Students were pleased to find the LORIS site, Laurier’s online registration and information system, intact and were able choose their required courses in a matter of minutes.
Kenneth Boyd, director of information and communications technologies solutions, believes this has been the best year his team’s ever had.
“Last year we had some issues with some of the classes. This year all of that was resolved,” he said.
Changes made to LORIS included a better set up with time tickets, upgraded servers that run 10 times faster and diskless storage for high volumes of information.
“We monitored the tweets this year quite closely; we didn’t see a single negative one related to the system,” Boyd said.
Service Laurier had staff members working through registration nights to deal with immediate resets and questions.

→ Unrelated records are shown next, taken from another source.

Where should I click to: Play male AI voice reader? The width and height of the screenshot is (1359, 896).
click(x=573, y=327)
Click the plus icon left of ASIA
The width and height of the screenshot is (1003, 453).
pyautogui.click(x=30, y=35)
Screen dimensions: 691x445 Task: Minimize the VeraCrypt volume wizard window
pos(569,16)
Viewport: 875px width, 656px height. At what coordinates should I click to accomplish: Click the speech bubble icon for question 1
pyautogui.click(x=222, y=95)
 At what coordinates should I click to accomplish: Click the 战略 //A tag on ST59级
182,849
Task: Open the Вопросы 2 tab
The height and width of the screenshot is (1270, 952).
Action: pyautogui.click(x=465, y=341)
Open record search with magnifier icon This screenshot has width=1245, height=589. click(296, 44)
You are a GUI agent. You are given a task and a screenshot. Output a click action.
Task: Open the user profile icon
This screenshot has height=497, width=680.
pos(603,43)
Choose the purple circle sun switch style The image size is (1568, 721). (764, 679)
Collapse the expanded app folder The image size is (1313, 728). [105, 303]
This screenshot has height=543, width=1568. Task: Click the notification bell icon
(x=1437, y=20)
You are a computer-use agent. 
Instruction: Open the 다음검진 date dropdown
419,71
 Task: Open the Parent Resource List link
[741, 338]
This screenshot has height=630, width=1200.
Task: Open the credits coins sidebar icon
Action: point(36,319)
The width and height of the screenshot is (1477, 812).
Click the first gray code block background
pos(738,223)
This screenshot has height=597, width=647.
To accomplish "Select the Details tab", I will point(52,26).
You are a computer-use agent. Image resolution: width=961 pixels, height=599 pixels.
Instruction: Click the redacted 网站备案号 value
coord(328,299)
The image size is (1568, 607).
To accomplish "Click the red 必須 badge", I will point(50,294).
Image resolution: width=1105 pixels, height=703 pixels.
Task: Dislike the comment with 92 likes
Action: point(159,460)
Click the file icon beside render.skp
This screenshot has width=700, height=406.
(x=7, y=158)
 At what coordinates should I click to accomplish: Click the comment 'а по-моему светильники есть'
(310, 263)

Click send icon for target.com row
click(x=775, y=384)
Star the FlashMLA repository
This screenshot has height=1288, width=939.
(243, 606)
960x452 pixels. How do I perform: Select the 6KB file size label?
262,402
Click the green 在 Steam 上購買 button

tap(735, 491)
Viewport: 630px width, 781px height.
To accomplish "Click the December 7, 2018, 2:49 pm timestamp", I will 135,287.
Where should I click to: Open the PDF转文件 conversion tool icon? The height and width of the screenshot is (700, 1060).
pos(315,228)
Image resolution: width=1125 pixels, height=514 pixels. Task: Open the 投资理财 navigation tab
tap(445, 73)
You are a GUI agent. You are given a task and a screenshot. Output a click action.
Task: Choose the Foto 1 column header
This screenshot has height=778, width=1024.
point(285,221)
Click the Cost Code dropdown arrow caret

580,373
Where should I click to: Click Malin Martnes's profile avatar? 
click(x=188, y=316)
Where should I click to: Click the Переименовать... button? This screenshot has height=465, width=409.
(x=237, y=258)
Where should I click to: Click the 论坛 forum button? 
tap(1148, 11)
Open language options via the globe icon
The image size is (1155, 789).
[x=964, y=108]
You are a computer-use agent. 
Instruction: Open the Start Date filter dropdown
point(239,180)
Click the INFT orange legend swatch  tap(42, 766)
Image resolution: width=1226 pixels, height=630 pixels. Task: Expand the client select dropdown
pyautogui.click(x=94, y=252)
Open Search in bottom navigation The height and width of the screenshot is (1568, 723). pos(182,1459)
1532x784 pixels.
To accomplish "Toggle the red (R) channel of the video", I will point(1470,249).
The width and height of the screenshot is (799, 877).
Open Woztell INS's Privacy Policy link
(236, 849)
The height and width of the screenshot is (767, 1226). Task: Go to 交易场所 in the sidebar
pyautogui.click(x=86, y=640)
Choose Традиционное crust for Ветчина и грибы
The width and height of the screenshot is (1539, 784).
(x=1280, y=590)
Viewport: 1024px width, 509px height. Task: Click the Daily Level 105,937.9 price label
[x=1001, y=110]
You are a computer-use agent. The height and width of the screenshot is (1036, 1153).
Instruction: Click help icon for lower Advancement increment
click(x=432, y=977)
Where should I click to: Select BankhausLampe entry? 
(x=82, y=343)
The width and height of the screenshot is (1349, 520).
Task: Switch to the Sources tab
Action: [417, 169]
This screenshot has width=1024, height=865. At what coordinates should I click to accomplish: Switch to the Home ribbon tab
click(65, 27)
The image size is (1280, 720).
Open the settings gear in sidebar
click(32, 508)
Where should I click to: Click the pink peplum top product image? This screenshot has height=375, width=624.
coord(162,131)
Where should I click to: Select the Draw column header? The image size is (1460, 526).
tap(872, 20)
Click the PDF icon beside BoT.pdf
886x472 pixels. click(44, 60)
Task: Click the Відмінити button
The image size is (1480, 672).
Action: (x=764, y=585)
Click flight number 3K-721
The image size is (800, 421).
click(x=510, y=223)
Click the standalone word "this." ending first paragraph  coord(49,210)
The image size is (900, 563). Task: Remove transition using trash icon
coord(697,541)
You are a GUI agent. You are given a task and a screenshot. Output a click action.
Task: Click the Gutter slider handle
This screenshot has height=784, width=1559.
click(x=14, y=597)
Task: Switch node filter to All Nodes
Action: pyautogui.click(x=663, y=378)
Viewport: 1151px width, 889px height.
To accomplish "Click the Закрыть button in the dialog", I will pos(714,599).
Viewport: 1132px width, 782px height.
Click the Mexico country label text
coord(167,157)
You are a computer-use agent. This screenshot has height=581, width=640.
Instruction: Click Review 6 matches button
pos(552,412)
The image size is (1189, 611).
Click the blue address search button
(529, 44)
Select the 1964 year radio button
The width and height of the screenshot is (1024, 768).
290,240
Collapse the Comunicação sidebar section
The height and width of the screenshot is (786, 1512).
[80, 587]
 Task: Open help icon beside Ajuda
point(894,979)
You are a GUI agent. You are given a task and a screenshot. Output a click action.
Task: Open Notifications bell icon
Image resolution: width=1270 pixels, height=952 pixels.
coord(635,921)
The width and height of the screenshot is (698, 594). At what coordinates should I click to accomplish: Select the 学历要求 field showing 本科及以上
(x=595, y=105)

ICT also introduced a new visual schedule builder, which allows students to visually construct their course calendars with their preferred times and days.
Shelagh Pepper, manager of student information systems, pushed for the university to purchase the visual schedule builder. Since it became available to students in February, the builder has been used over 50,000 times.
“People all across campus, like academic advisors, were thrilled with it. Every student I’ve showed it to has been thrilled. The old way was just so painful really,” said Pepper.
“It had really good updates by the students and I think that was one of the indicators as to why everything went well this year,” Boyd said about VSB.
Luck soon ran out however, when course restrictions were lifted on July 6. When students began registering for electives and courses outside of their major, the system began to slow down.
“[The] system started off really well as 384 students registered for 714 courses in the first five minutes,” said Boyd via email. “Then our database had issues and the system bogged down. LORIS never stopped but was very slow.”
The problem took the ICT team 30 minutes to clear up and students able to register their classes at a fast pace. By 1:15 AM, over 1,200 students had registered for courses.
The ICT team responded to tweets written by frustrated students throughout the 30-minute interval to let them know the issue was being resolved.
“We know what happened and it won’t happen again next year,” said Boyd. “Next year we’ll be making even more changes, we’ll always be working on the system and keep looking for ways to make it better.”